There is no need to argue that the Chamberlain policy even though it fails in the eyes of some Conservatives through its inability to appeal strongly enough to the workers and in its inability to tackle the re-armament’ programme with sufficient drive is in essentials the same as Eden’s. But where does the Labour Party stand ?
At once it is obvious that the Labour Party has no real alternative to offer. One Labour group could easily fall in behind Chamberlain and another group behind Eden with nothing fundamental to distinguish them from those leaders. The truth is that the Labour Party no longer possesses any characteristics to mark it off from progressive Liberals or social-reform Conservatives. Thirty or even ten years ago the Labour Party stood, above all, for nationalisation, but now that nationalisation has, for all practical purposes, ceased to be a live political issue what is there left? The Labour Party every day and in every way becomes more and more a reborn Liberal Party, but without that Party’s political fire and its capacity for the rough and tumble of the Parliamentary battle.
And, in the meantime, more than a few representatives of British capitalism are thinking that there is much to be said for the totalitarian idea to replace the party system. One of those who is toying with this is Mr. Eden’s supporter, Duff Cooper. Writing in the Evening Standard, November 15th, 1938, Mr. Duff Cooper concludes an article on “New Parties for Old” with the suggestion that “the challenge of the totalitarian States seems to demand a degree of national unity and national efficiency which the party system cannot provide.”
Without being prophetic, it may be said that British workers will show a disinclination for totalitarian ideas which will surprise Mr. Duff Cooper and any others who think on those lines. But whether that is so or not, one deplorable charge made by him has to be admitted to the full. Read the following passage from his article, remembering that when he writes “Socialism” he does not necessarily mean it literally, but has in mind rather the old-time “nationalisation” propaganda of the Labour Party. Yet what he says is largely true of Socialism, too.

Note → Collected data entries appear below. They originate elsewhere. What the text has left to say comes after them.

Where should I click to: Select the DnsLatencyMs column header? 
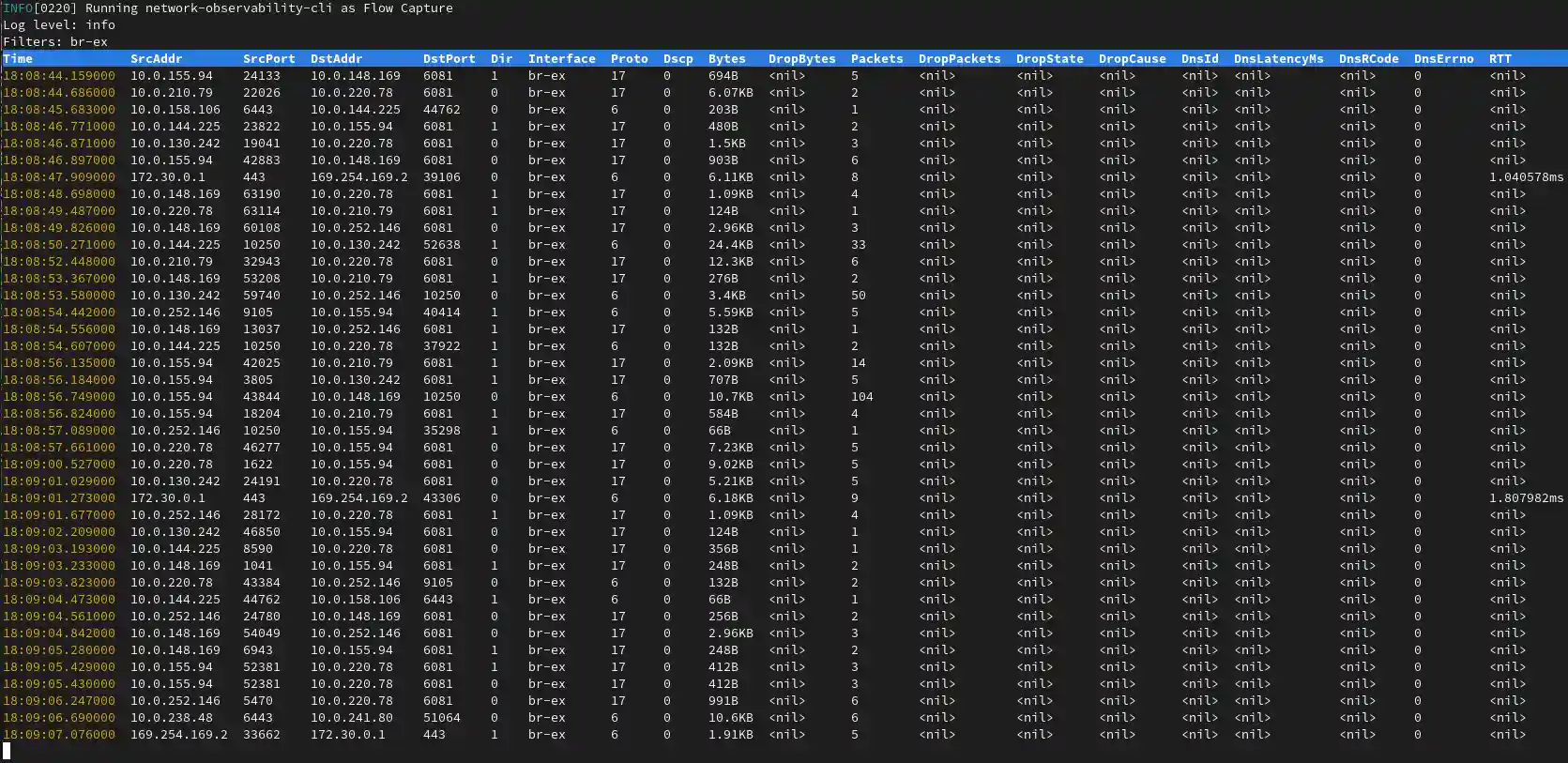coord(1278,58)
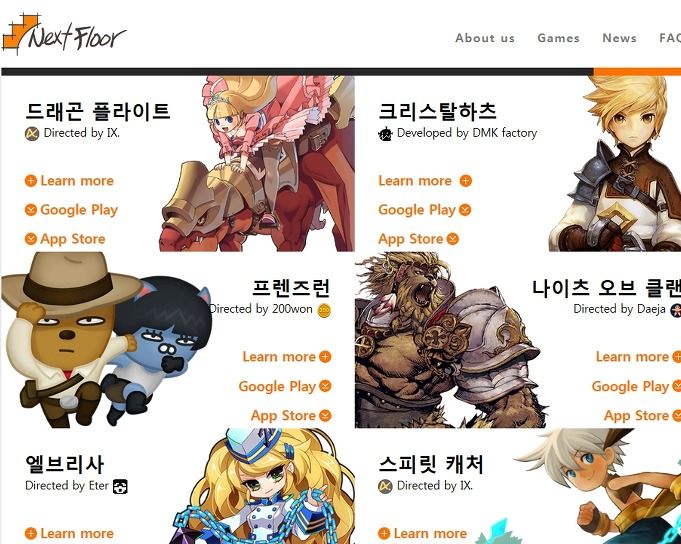Click the NextFloor logo
Viewport: 681px width, 544px height.
tap(64, 35)
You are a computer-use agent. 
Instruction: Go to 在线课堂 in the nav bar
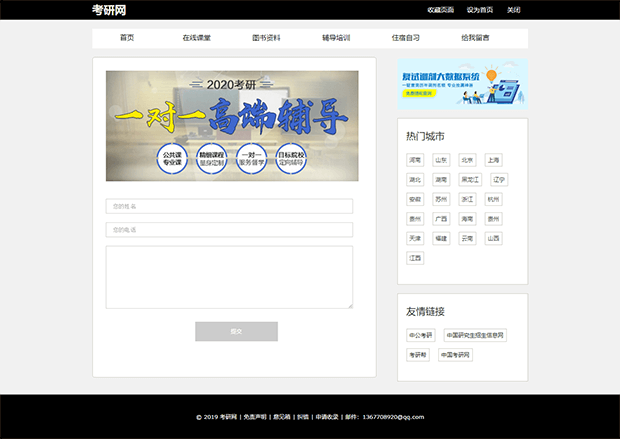[x=197, y=38]
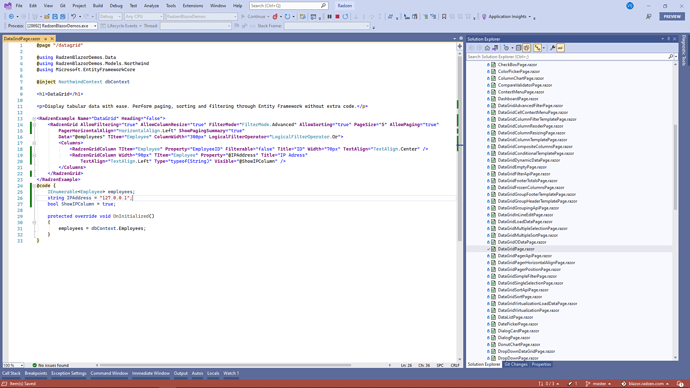Click the Break All pause icon

[329, 17]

“There has probably never been so much political discussion between private individuals as during the last two months, but it would be hardly rash to assert that Socialism has never been discussed.“We are approaching the end of a week’s debate in Parliament in which any subject may be raised. It has not occurred to anyone to raise the subject of Socialism.”

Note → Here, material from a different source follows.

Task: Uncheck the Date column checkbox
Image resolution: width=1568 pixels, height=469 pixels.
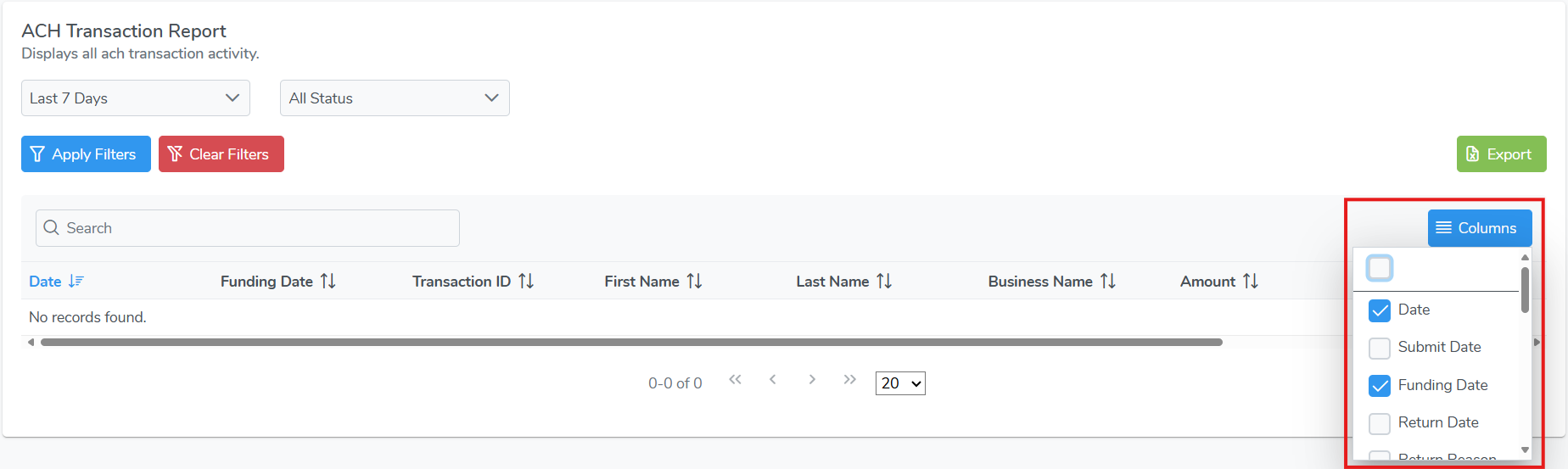Action: click(1380, 310)
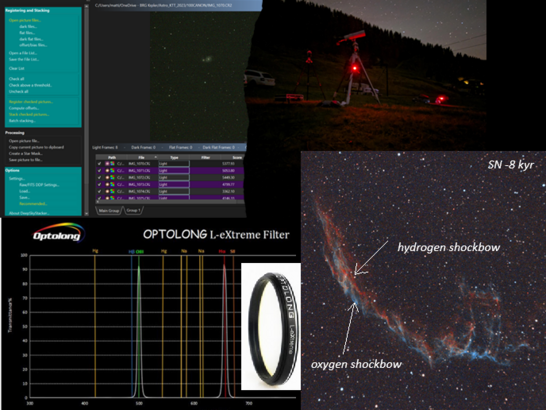Open the Light type dropdown for IMG_1071

(x=174, y=170)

Here we are facing a critical situation for which Socialism is the sole remedy, and one of our opponents can boast that the population all but ignore it. The S.P.G.B. is, however, not surprised or dismayed by that. For years we have said that the popularisation of reforms would end up by reducing the Parliamentary struggle between Liberal, Labour and Tory Parties to a shadow battle. We added, however, that our insistence on keeping alive the issue of Socialism would one day make the struggle a fierce reality, in Parliament and in every constituency. The S.P.G.B. has not failed to do its part, and Mr. Duff Cooper will yet learn that Socialism is neither dead nor sleeping, but a virile and growing movement. It will achieve a double victory. In gaining Socialism it will at the same time save democracy.